Exercise goal> Using the word "input" as the filter, copy each matching line from the records.

Records contained in a dataset
"""
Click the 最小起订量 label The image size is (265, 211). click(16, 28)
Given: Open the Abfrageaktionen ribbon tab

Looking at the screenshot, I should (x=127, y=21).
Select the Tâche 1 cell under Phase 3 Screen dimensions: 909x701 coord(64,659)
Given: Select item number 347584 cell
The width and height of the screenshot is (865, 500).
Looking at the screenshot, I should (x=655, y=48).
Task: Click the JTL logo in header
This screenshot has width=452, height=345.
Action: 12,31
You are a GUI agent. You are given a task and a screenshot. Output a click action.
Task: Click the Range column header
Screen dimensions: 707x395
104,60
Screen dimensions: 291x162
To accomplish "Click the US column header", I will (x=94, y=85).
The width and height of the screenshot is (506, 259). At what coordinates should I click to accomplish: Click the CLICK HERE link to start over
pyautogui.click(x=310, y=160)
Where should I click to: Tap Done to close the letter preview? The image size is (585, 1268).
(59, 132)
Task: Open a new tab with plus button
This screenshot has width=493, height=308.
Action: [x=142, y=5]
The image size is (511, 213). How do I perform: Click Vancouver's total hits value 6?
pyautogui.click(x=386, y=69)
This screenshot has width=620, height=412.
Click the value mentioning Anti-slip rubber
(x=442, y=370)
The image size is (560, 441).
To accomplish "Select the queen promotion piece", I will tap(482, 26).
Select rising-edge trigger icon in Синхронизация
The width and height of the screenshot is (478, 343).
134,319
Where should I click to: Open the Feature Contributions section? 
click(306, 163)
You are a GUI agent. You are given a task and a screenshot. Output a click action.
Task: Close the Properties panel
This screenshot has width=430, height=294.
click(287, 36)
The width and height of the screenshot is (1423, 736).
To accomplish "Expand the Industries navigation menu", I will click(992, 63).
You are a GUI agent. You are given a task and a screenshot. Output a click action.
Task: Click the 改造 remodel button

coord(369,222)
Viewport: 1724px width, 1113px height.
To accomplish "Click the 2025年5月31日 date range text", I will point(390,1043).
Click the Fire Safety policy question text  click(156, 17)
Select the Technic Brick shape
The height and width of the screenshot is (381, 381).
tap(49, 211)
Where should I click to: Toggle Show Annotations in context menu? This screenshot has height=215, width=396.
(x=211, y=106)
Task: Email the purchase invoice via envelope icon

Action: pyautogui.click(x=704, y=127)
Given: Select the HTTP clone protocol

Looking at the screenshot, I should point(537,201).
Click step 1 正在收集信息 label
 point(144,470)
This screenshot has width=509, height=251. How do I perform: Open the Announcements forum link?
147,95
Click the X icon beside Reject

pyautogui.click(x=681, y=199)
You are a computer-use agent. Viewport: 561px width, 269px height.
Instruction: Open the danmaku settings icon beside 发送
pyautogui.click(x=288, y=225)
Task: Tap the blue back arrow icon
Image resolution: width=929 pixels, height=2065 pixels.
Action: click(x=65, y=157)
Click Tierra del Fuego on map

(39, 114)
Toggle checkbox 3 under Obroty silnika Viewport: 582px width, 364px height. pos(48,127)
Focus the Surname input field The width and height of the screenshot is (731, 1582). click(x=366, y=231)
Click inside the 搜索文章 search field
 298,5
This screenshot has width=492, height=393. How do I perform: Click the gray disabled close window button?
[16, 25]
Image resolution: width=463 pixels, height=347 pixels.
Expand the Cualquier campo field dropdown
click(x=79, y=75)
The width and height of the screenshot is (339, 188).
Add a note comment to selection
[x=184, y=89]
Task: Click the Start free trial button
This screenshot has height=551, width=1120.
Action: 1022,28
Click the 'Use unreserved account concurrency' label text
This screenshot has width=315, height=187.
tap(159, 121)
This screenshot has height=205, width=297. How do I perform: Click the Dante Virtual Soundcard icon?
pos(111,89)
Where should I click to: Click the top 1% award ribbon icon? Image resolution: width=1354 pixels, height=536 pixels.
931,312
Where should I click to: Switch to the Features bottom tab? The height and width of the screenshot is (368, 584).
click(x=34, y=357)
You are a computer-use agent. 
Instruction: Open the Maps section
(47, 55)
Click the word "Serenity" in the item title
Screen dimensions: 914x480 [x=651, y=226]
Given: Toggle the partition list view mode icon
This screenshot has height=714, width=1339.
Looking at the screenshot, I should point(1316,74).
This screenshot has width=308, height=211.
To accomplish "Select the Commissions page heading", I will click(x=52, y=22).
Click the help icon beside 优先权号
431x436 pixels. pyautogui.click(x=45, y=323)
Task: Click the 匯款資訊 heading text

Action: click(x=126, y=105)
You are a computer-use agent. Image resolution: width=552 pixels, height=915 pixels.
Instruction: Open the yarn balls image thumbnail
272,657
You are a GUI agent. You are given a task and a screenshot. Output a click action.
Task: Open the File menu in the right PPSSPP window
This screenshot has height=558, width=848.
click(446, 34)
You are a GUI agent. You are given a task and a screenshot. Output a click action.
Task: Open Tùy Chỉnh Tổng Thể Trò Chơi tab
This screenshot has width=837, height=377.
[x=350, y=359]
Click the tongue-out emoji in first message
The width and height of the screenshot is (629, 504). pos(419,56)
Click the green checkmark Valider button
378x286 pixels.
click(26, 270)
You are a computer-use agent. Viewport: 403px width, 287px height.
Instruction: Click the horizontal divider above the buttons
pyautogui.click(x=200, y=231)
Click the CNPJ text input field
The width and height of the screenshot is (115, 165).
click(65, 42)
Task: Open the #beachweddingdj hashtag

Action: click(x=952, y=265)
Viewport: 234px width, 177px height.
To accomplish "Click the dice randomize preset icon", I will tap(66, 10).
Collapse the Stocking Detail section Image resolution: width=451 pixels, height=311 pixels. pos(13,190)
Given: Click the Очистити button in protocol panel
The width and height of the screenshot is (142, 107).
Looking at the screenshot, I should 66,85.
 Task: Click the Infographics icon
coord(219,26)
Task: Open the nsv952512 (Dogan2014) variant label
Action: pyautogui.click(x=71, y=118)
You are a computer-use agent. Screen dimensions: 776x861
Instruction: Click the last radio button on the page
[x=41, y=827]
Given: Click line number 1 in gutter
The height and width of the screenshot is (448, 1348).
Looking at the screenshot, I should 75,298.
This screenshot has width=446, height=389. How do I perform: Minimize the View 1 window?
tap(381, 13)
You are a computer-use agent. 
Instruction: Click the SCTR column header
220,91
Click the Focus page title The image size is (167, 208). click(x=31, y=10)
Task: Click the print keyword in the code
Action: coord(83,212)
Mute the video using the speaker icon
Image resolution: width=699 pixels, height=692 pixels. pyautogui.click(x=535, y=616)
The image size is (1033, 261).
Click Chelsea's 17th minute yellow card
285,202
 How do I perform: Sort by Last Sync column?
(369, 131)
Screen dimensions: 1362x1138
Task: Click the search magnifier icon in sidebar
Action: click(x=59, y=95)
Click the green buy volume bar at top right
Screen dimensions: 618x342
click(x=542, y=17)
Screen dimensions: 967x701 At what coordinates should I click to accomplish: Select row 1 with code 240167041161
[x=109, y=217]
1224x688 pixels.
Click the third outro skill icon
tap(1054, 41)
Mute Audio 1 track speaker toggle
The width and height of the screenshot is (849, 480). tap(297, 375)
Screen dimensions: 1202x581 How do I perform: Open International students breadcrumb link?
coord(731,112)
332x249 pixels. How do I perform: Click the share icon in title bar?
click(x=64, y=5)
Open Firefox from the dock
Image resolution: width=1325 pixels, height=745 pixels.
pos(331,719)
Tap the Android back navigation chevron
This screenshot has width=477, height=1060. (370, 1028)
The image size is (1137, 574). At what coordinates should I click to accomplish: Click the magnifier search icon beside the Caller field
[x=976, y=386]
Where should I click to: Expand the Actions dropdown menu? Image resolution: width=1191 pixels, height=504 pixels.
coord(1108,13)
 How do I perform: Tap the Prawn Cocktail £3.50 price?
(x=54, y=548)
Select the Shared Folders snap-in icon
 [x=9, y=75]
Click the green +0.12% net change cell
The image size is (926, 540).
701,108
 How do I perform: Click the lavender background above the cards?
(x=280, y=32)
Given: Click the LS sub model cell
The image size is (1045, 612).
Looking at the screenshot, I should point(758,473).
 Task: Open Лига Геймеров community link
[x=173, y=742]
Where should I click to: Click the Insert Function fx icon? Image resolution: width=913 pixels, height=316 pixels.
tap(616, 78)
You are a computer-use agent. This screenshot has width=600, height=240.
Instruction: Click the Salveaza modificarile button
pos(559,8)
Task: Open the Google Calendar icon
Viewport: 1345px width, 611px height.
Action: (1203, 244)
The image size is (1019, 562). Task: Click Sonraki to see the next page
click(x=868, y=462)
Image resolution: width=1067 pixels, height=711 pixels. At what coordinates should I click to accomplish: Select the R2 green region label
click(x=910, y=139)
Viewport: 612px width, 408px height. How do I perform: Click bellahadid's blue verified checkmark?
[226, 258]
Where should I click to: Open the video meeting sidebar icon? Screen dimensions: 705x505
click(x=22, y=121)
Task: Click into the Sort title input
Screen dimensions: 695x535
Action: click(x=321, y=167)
"""
Task result>
Focus the Surname input field The width and height of the screenshot is (731, 1582). click(x=366, y=231)
Click the CNPJ text input field
Task: Click into the Sort title input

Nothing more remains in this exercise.